Retard de diagnostic : l’indemnisation de la perte de chance d’obtenir des séquelles moins graves

Conseil d’Etat, 20 mars 2013

Une femme éprouve des douleurs et des sensations de perte de sensibilité dans les jambes. Le 11 avril 2003, une IRM révèle une affection des disques intervertébraux pour laquelle une infiltration est réalisée. Les symptômes persistant, elle consulte le 15 mai 2003, un neurologue qui  les attribue à une dépression et prescrit un traitement correspondant.

Le 1er juillet 2003, du fait de l’aggravation de son état, la patiente se rend aux urgences et une tumeur des méninges à l’origine de la compression de la moelle épinière est diagnostiquée.

A la suite de l’ablation de cette tumeur, la patiente a présenté une paraplégie dont elle conserve de graves séquelles.

Elle assigne alors  le neurologue en responsabilité pour faute de diagnostic lui ayant causé une perte de chance d’éviter ce dommage.

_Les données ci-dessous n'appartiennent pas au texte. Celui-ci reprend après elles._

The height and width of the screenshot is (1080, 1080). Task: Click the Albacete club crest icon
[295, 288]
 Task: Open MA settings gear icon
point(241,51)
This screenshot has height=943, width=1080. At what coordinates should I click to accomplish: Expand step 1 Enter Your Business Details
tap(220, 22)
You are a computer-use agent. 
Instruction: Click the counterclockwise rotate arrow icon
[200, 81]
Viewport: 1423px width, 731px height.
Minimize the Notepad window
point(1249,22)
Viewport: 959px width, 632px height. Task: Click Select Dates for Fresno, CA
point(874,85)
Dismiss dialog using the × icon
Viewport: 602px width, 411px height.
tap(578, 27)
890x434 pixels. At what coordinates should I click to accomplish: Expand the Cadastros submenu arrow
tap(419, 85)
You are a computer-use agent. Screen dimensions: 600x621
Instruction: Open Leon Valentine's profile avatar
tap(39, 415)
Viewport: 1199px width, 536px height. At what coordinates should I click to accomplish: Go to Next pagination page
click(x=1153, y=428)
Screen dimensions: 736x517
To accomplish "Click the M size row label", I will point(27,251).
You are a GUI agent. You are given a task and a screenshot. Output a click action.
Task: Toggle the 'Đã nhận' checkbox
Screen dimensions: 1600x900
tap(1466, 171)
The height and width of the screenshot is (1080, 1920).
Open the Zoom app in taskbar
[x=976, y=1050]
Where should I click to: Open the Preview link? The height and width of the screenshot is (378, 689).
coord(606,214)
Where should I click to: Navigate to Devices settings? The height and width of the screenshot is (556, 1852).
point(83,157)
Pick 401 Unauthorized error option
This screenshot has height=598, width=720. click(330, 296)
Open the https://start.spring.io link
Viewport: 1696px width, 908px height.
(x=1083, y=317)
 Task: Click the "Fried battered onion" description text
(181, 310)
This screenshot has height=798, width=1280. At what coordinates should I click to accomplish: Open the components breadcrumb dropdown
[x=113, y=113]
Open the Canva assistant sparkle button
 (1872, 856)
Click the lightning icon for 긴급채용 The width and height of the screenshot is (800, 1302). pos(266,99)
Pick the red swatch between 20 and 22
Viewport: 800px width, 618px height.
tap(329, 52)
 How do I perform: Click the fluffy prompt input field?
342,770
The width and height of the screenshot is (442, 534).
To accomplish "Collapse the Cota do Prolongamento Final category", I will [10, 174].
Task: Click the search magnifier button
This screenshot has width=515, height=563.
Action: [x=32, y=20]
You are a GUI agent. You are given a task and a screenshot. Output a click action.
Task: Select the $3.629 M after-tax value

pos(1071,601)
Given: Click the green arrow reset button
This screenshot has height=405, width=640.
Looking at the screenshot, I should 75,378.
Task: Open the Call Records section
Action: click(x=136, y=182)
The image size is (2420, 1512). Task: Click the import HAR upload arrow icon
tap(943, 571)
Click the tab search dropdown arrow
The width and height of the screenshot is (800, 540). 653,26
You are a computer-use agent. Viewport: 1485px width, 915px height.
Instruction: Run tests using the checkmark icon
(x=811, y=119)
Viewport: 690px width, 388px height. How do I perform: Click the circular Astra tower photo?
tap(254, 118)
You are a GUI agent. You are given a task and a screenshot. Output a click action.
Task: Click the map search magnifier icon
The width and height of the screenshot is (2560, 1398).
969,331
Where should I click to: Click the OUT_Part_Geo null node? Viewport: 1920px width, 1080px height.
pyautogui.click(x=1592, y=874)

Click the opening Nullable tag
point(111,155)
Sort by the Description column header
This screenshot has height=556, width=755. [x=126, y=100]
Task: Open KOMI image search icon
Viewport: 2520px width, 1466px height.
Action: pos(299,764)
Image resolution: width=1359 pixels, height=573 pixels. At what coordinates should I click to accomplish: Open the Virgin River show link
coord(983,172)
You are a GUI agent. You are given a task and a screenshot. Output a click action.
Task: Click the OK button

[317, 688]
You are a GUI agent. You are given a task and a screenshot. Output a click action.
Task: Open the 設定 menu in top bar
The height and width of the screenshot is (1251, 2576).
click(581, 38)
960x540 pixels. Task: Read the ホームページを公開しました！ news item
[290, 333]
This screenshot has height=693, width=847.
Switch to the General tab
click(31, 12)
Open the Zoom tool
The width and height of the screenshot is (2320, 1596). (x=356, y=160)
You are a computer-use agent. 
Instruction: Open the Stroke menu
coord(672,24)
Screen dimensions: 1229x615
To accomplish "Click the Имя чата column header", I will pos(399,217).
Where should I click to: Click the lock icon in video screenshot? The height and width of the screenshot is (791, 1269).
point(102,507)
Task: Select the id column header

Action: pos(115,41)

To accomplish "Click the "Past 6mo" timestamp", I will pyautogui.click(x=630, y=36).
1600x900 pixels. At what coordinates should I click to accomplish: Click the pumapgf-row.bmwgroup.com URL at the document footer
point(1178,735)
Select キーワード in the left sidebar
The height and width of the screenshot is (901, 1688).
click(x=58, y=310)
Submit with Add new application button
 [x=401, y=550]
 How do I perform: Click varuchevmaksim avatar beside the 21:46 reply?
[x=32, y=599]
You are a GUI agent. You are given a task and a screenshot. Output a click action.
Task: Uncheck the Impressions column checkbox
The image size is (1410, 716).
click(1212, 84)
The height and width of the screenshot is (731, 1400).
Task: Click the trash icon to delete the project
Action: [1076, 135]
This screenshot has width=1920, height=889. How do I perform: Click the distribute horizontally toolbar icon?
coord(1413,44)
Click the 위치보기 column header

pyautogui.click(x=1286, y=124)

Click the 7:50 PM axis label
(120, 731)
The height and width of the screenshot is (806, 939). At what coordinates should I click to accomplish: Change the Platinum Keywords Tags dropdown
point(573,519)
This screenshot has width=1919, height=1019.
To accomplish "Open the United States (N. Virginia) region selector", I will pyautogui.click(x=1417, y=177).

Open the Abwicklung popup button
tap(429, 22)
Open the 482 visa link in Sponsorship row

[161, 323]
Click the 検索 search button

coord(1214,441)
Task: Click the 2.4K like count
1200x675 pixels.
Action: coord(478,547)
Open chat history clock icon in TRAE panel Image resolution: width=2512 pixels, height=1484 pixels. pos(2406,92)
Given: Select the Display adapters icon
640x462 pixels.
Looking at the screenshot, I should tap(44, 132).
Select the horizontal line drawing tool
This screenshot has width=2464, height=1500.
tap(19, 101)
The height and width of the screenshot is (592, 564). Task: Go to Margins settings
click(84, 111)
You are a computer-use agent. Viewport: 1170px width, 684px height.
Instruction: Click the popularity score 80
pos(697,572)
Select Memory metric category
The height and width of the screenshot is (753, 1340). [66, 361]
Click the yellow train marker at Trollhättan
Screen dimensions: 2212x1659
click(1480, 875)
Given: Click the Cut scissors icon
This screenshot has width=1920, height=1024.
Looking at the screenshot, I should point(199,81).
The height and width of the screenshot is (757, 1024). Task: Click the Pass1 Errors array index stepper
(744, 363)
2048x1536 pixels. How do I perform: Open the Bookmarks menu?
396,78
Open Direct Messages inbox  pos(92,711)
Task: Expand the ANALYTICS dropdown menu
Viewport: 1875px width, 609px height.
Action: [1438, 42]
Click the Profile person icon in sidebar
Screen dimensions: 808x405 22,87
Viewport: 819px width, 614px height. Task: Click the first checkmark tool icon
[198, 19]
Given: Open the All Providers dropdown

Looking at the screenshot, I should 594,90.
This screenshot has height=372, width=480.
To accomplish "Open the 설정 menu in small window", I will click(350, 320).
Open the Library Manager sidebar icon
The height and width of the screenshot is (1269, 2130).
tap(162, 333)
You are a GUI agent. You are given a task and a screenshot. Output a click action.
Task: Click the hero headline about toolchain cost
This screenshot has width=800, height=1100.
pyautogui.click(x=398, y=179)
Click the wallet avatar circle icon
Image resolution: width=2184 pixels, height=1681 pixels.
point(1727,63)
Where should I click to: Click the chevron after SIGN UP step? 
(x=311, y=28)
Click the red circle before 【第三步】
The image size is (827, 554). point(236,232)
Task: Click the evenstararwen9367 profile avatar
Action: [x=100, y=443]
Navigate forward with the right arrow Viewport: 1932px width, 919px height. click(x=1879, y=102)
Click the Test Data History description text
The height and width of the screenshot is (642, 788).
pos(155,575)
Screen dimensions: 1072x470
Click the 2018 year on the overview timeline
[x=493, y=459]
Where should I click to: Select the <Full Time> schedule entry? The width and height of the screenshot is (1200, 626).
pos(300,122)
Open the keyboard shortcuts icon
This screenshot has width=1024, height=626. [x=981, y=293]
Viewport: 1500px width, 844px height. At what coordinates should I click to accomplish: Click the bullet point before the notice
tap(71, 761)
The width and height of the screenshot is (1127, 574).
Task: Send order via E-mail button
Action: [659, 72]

La Cour d’appel retient la responsabilité pour faute du centre hospitalier mais ne fait droit que partiellement à la demande de la patiente. Elle estime que, compte tenu de la croissance très lente de la tumeur qui se développait depuis plusieurs années, le retard de quelques semaines apporté du fait de cette erreur à l’intervention chirurgicale, n’a pas compromis les chances de la patiente d’obtenir une récupération totale de ses facultés.

Le Conseil d’Etat annule la décision de la Cour d’appel et rappelle que dans le cas où la faute commise, lors de la prise en charge d’un patient dans un établissement public hospitalier, a compromis ses chances d’obtenir une amélioration de son état de santé ou d’échapper à son aggravation, le préjudice résultant directement de la faute et qui doit être intégralement réparé n’est pas le dommage corporel mais la perte de chance d’éviter la survenue de ce dommage.

La Cour d’appel en recherchant uniquement si la patiente a été privée d’une chance de récupération totale alors qu’elle devait également rechercher si elle avait été privée d’une chance de conserver des séquelles moins graves que celle dont elle demeurait atteinte a commis une erreur de droit.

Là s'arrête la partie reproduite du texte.